#### Records for processing
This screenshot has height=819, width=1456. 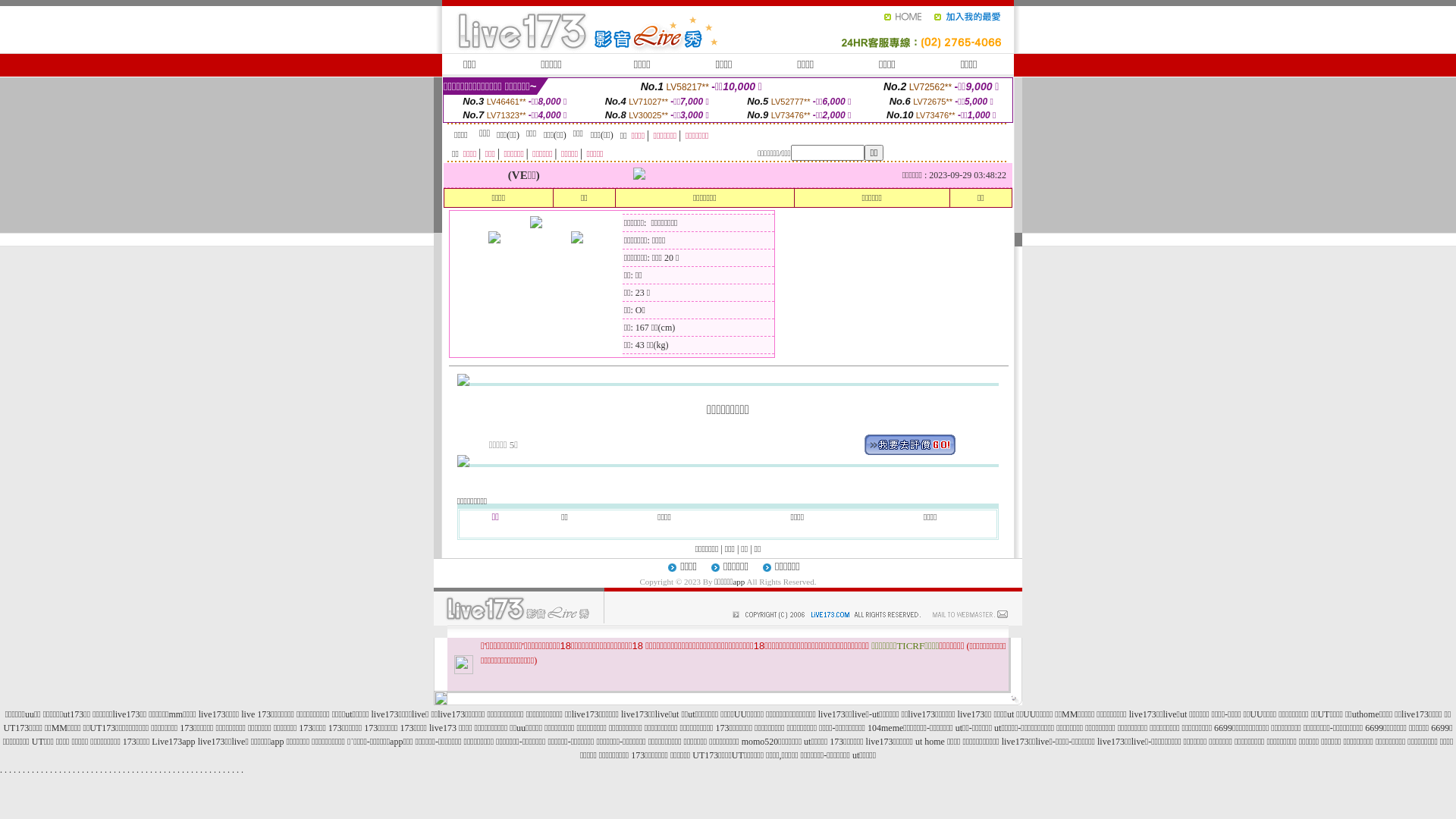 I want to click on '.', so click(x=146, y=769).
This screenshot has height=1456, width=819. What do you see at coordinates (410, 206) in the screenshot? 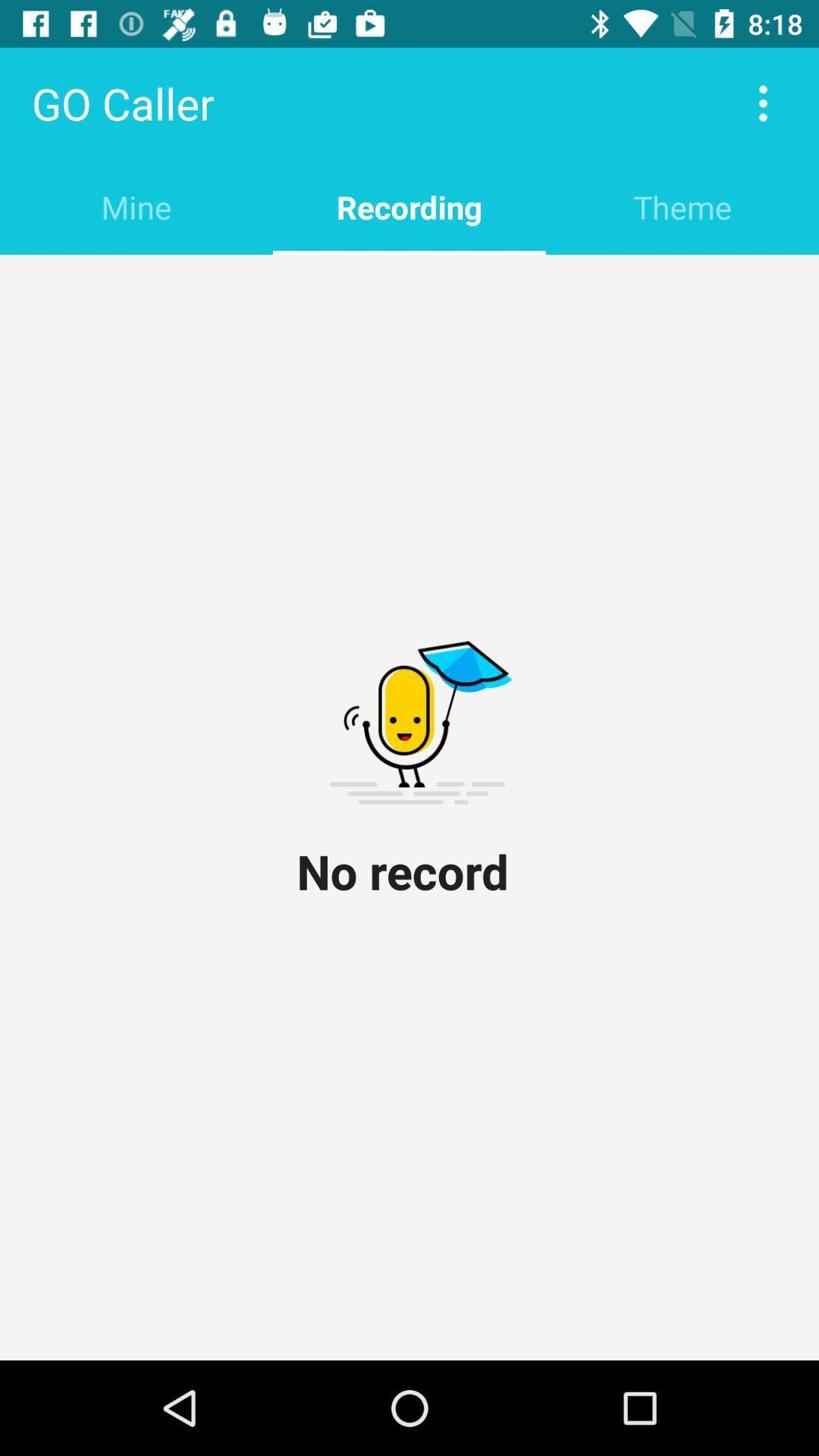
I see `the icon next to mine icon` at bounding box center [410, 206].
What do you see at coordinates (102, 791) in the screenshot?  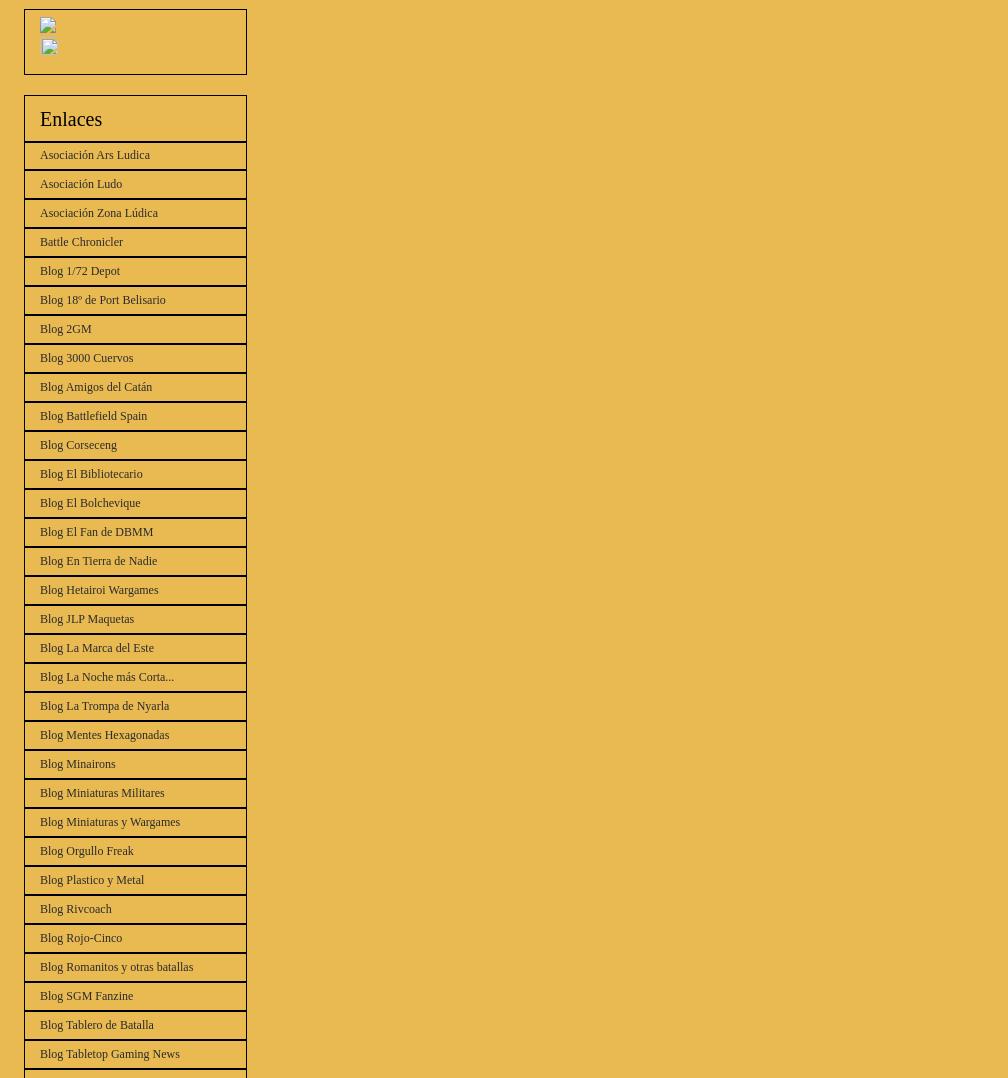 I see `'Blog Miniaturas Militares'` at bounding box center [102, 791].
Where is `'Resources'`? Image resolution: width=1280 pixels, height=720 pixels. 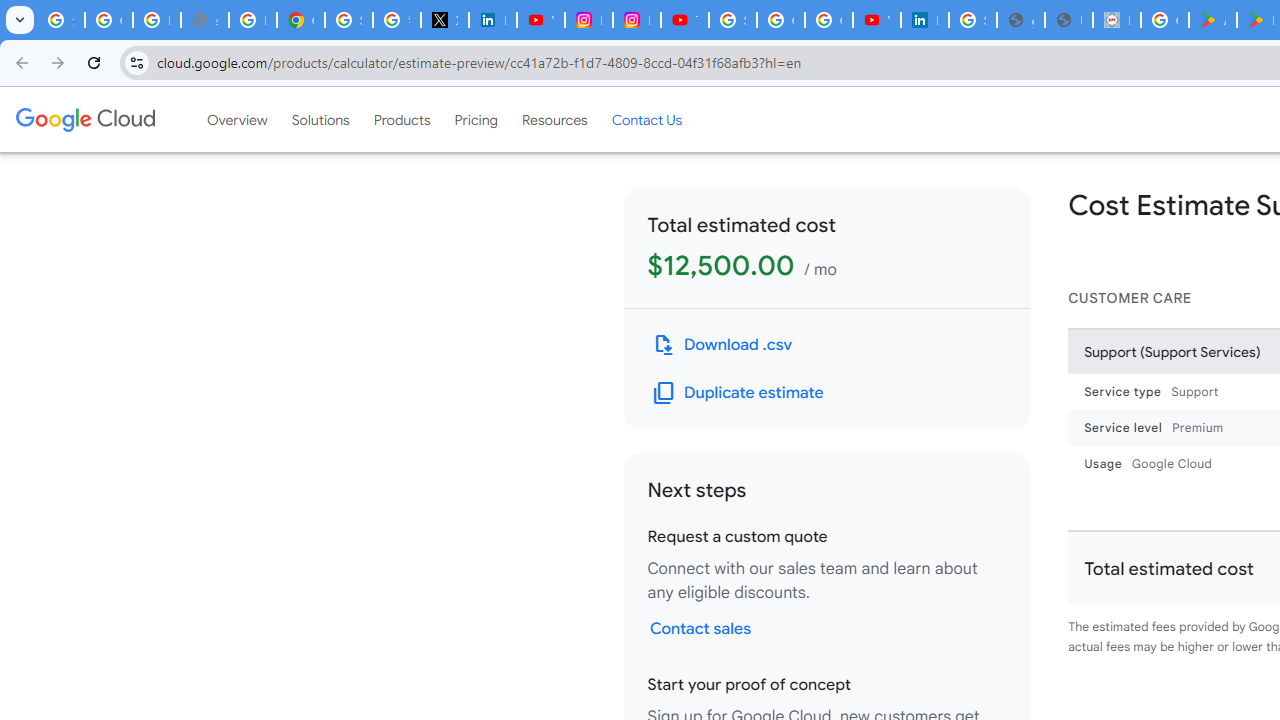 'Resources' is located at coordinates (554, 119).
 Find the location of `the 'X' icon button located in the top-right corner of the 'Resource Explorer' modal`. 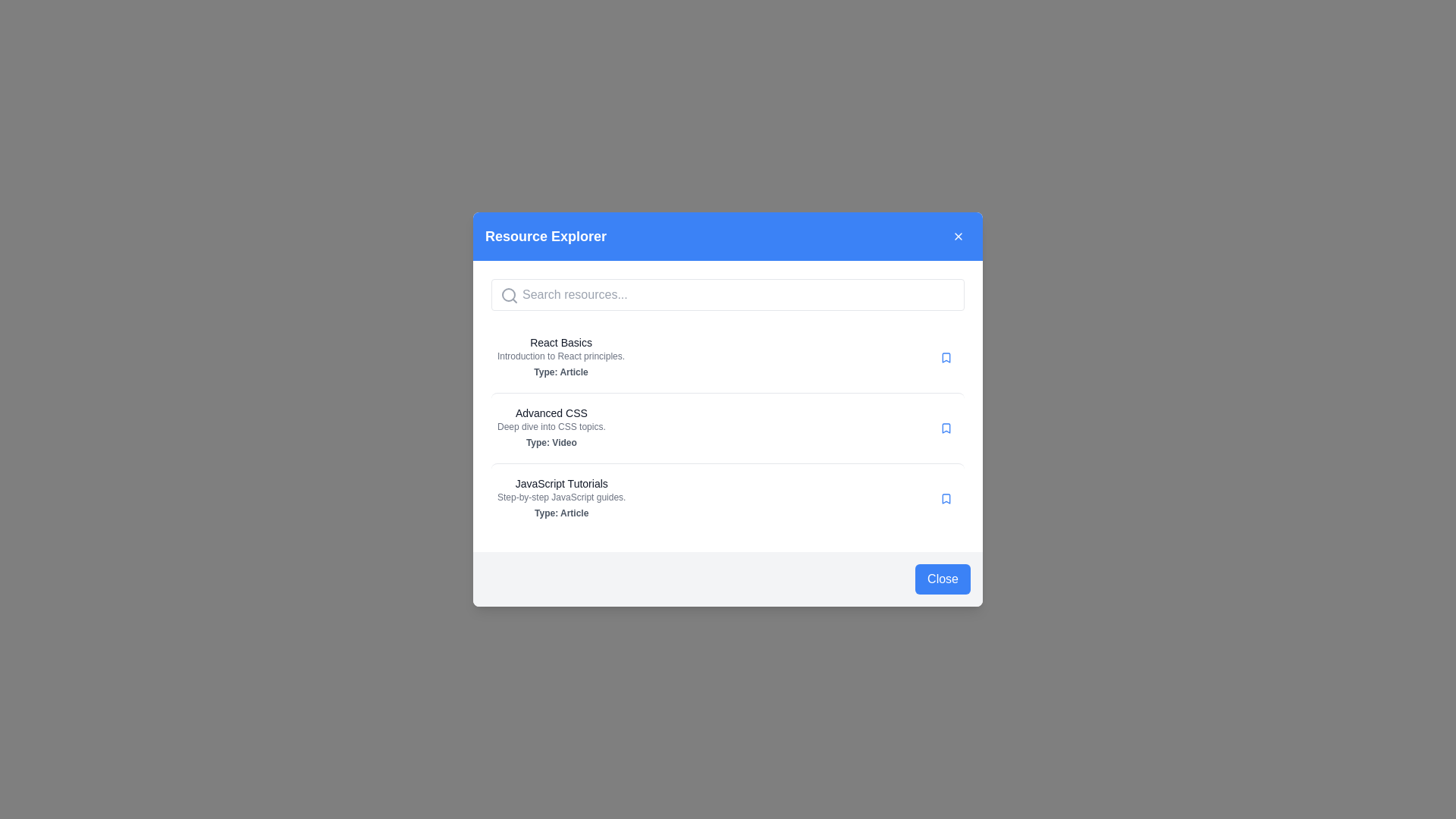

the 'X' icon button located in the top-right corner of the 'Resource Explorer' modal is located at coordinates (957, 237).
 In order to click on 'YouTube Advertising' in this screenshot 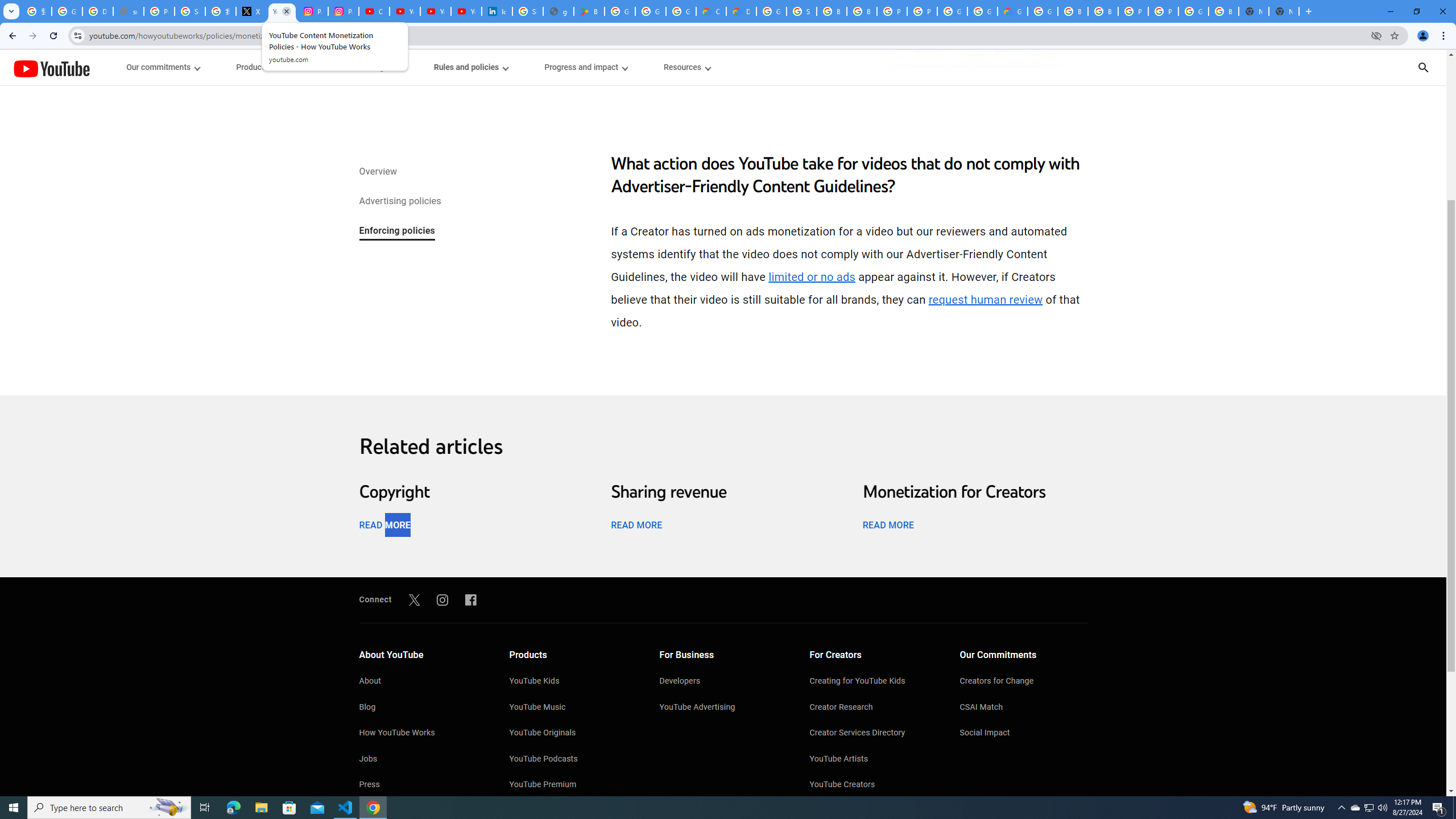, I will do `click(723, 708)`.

#### Requirement
Please write out the lines from the one containing "Find the location" through the one containing "coordinates (957, 237).", inclusive, leaving the pictures out of your answer.

#### Solution below
 Find the location of `the 'X' icon button located in the top-right corner of the 'Resource Explorer' modal`. 

the 'X' icon button located in the top-right corner of the 'Resource Explorer' modal is located at coordinates (957, 237).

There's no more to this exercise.